MATERIAL SHOWN ▸
────────────────
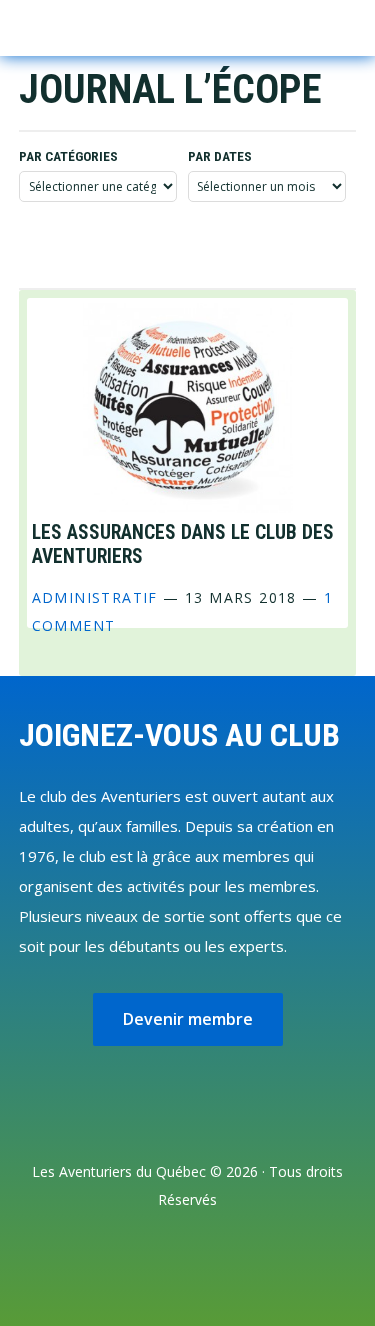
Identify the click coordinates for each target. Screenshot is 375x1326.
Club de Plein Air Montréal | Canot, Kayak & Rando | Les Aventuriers (103, 28)
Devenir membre (188, 1019)
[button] (306, 25)
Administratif (95, 597)
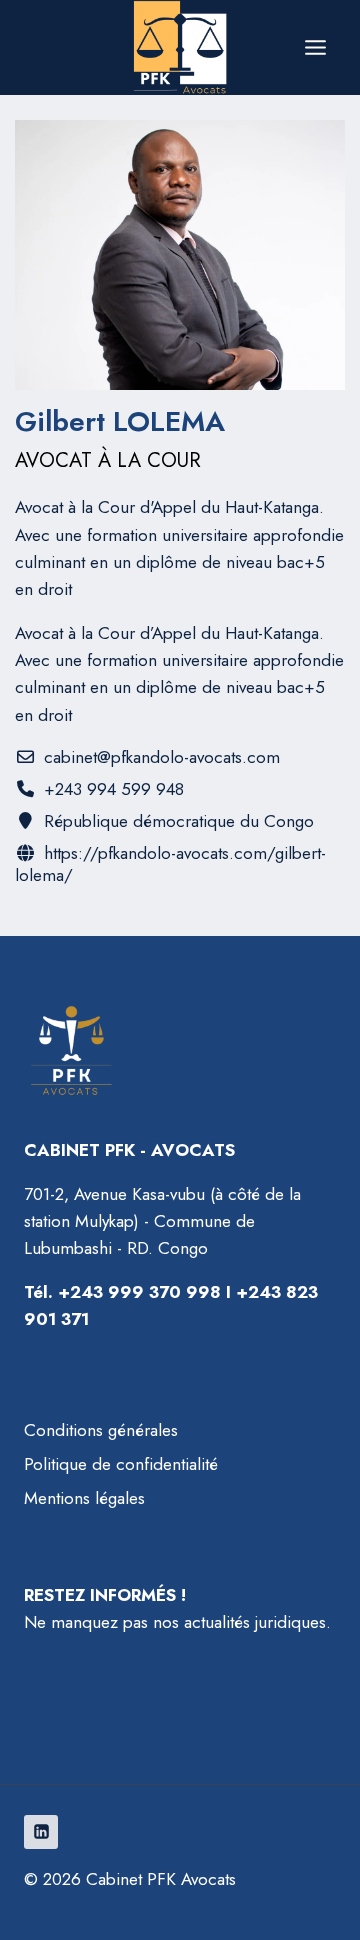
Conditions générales (101, 1430)
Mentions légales (84, 1498)
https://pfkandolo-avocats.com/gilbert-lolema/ (170, 864)
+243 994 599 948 (114, 789)
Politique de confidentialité (121, 1464)
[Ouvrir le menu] (315, 47)
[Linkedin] (41, 1832)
────────────────
PROBLEM STATEMENT ▸
None of the pictures should be copied, but every record above must be returned exactly.

RESULT OF THE EXERCISE ▸
Identify the click coordinates for each target. Screenshot is 375x1326.
Club de Plein Air Montréal | Canot, Kayak & Rando | Les Aventuriers (103, 28)
Devenir membre (188, 1019)
[button] (306, 25)
Administratif (95, 597)
Conditions générales (101, 1430)
Mentions légales (84, 1498)
https://pfkandolo-avocats.com/gilbert-lolema/ (170, 864)
+243 994 599 948 (114, 789)
Politique de confidentialité (121, 1464)
[Ouvrir le menu] (315, 47)
[Linkedin] (41, 1832)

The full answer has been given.